However, regex generally is hideously ill-suited for parsing code. This is true for HTML the same way it is true for VB code. You will get wrong matches even with the improved regex. For example here, because of the nested parens:

MsgBox ("The total run time to fix all fields (AREA, TD)  is: ...")
Tomalak
Oh I see why it fails now. Would you recommend another way for parsing code then?I went with regex because one of the things I noticed about VBA is that each definition is always only one line long. Unlike C# where you can for instance have if (<condition>) and then the bracket in the next line, VBA always keeps everything to one line.
Tiago Espinha
@Tiago: This is not entirely true. You can insert an underscore at the end of a line and this counts as a line continuation. You can separate two logical lines of code with a colon (`Dim x: x = 10`). For parsing languages, always use a parser. Not sure if there is a parser out there that you can use to parse VB code, but it should not bee tooooo hard to write one. That's material for a separate question, though.
◆ ◆ ◆ ◆ ◆ ◆ ◆
▸ REQUIRED TASK 1
Format the stored dataset entries as a numbered list with blank lines omitted, starting at the first entry and ending at the line that contains "Action: coord(26,350)".
▸ REQUIRED TASK 2
Resume the forum thread on parsing VBA code with regex, picking up after its final post.

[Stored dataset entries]
◆ ◆ ◆ ◆ ◆ ◆ ◆
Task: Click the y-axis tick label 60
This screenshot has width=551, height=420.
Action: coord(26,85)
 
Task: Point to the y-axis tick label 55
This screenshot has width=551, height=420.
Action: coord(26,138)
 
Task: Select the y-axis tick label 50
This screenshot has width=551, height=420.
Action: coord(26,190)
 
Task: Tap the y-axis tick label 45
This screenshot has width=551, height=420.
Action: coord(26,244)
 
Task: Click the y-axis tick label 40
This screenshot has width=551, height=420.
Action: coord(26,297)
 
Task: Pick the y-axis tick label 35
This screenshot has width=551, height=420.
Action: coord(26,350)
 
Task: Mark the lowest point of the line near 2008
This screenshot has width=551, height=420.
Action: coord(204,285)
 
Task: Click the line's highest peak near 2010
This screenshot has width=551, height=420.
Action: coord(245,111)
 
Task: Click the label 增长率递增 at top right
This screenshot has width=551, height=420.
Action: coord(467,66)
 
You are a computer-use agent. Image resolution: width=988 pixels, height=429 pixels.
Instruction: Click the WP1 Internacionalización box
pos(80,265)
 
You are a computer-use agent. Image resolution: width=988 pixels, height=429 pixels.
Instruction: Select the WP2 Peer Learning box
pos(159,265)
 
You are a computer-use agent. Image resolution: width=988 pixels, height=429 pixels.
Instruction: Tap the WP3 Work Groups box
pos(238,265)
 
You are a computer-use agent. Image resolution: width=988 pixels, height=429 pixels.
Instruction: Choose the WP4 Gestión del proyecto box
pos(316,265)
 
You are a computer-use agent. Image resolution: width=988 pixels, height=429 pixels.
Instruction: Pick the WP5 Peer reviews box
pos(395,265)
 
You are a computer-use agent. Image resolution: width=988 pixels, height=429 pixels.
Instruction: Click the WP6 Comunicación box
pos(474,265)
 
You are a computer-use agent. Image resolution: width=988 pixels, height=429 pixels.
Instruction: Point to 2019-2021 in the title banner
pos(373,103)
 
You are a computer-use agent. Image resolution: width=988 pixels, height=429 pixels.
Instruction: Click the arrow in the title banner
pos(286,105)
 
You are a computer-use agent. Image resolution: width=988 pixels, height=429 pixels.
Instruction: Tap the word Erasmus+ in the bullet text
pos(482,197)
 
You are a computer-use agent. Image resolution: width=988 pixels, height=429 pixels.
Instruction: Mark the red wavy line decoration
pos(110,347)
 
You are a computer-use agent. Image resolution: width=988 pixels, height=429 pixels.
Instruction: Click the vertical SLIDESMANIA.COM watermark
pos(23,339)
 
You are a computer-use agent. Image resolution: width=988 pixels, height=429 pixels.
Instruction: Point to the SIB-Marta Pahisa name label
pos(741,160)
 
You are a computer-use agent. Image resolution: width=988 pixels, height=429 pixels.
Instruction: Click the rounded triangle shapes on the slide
◆ ◆ ◆ ◆ ◆ ◆ ◆
▸ EXERCISE RESULT 1
1. Task: Click the y-axis tick label 60
2. This screenshot has width=551, height=420.
3. Action: coord(26,85)
4. Task: Point to the y-axis tick label 55
5. This screenshot has width=551, height=420.
6. Action: coord(26,138)
7. Task: Select the y-axis tick label 50
8. This screenshot has width=551, height=420.
9. Action: coord(26,190)
10. Task: Tap the y-axis tick label 45
11. This screenshot has width=551, height=420.
12. Action: coord(26,244)
13. Task: Click the y-axis tick label 40
14. This screenshot has width=551, height=420.
15. Action: coord(26,297)
16. Task: Pick the y-axis tick label 35
17. This screenshot has width=551, height=420.
18. Action: coord(26,350)

▸ EXERCISE RESULT 2
Tomalak
Good grief.. I didn't know about the underscore, or rather, I knew about it from VB .NET, I just didn't think it would also apply to VBA. I just checked and it does, as does the colon.I think I'll just end up replacing colons with '\r\n' and removing all instances of '_\r\n' as the underscore has to be the last character in the line for it to work.I've tried searching for a parser for VBA and there doesn't seem to be one, plus I have about three months to come up with something that creates an abstract syntax tree out of VBA code and then something else that generates C# out of that AST.
Tiago Espinha
In any case, thanks for your tips on the underscore and colon.
Tiago Espinha
@Tiago Replacing colons or underscores out of context will invalidate the program (think of colons or underscores in strings or comments). You will need a parser to get it right, everything else is bound to break at some point.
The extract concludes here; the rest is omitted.